北九州市小倉での夜散策。何軒か廻った後に夜の街を楽しもうと更に深部へ足を延ばす。北九州の台所「旦過市場」も夜はもちろんひっそり(写真下左)。そこから脇に入ると何とも雰囲気のある路地があり、両側にお酒の店が立ち並んでいた(写真下右)。LEDの街灯が少し眩し過ぎるが、どこも窓から覗けてしまうような小さい店ばかり。その中の1軒、歴史あるバー「カクテル・しろ」に思い切って入ってみた。
「しろ」は外看板に小倉城らしき絵があったので”城”の事だと思われる。外からドアのカラーガラスを通して中も少し見えたが、やはり初訪のバーは緊張するもの。花や観葉植物が覆っている入口を開けて中へ。中には所狭しとフルーツや小物、グラスなどが並べられたり積まれたりしている。カオス。先客はおらず、名物バーテンダーの老齢のお母さん(御年82歳だそう)1人。カウンター席に腰掛けると目の前には無数の名刺が貼られている。チラッと見るだけで某大企業の社長や重役、某国営放送の女性キャスター、某有名芸能人、など”大物”ばかり。小倉を訪れた際に名物バーに寄っていくのだろう。メニューらしきものは何もないので、何をどう頼めば良いか分からない。とりあえず何か口に入れようと「ギムレット」を注文した。「タンカレー」と「ゴードン」のボトルを取り出したお母さんに「どっちがいい?」と訊かれたので、気分で「ゴードン」をお願いした。
出来上がった「ギムレット」で口を湿らせる。口取りは枝豆。お母さんは特にこちらに話しかけてくる訳ではないので、自分にしては珍しいがこちらから話しかけてみた。この店は創業して60年(昭和34年創業)になるのだとか。沢山あるフルーツを使ったカクテルが主だそうで(そりゃそうだろう)、何でも好きなものを言ってくれればそれに合わせて作るとのこと。これ全部使い切ることが出来るのかと不思議なくらい大量のフルーツの山の中で、グレープフルーツが一番多かったので「グレープフルーツで何かお願いします。」と注文。

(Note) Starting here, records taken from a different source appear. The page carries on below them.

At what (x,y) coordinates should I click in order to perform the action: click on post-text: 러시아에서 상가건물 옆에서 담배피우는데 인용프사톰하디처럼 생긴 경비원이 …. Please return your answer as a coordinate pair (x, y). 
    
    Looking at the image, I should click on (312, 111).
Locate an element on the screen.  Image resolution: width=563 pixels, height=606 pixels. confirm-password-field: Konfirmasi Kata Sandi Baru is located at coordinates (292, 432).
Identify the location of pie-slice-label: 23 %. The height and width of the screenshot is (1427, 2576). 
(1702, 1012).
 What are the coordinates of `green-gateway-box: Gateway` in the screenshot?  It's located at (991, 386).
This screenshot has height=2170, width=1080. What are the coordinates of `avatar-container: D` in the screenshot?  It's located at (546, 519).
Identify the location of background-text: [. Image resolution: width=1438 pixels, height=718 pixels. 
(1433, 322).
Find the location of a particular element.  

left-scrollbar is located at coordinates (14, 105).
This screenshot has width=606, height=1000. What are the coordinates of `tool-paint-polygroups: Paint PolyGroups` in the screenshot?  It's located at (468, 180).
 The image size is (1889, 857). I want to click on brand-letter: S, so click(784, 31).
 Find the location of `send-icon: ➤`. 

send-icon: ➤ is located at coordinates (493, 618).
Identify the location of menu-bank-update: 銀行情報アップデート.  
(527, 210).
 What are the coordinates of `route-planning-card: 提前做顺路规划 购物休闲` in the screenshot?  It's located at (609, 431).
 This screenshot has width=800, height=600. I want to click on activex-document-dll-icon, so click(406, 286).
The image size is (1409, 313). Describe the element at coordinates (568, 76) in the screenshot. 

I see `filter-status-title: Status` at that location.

特に細々と好みを訊かれる訳でも無くお母さんのカクテル作りが始まる。カットしたピンクグレープフルーツを絞り、サントリーウォッカを足してシェイク。昭和を感じさせるデコラティヴなグラスに塩を付けて注がれ「ピンクソルティドッグ」の出来上がり。まろやかな口当りで香り良く、旨い。スピーカーの調子か時々ステレオになるBGMを聴きながら(笑)美味しくいただいた。「お強いですね。」と言われたので「そうですか?」と答えると、1杯目の呑み方を見て「強くしてるんで。」とのこと。おみそれいたしました。あまりカパカパとカクテルを空けると後が怖いのでこの辺で。いい店があって、酒も肴も旨くて、こんな町に居たらダメになりそうだ(笑)。(勘定は¥2,300)
↓ 門司港近代建築巡りの続き。「三井倶楽部(北九州市旧門司三井倶楽部)」(大正10年・1921・建造)◇。 三井物産門司支店の社交クラブとして建てられた。平成7年(1995)に移設されているので庭や周囲は整然としている。国の重要文化財、近代産業遺産に指定されていて、現在は喫茶やレストラン、展示室などがある。裏手に隣接する建物が完全に和風なのが面白い。